→ **DIRECTIVE**
Rewrite the material below as a numbered list, leaving out any blank lines.

** START **

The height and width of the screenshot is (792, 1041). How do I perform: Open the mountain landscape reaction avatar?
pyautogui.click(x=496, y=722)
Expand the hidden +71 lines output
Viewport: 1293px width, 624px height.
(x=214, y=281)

** END **

→ **WORKED ANSWER**
1. The height and width of the screenshot is (792, 1041). How do I perform: Open the mountain landscape reaction avatar?
2. pyautogui.click(x=496, y=722)
3. Expand the hidden +71 lines output
4. Viewport: 1293px width, 624px height.
5. (x=214, y=281)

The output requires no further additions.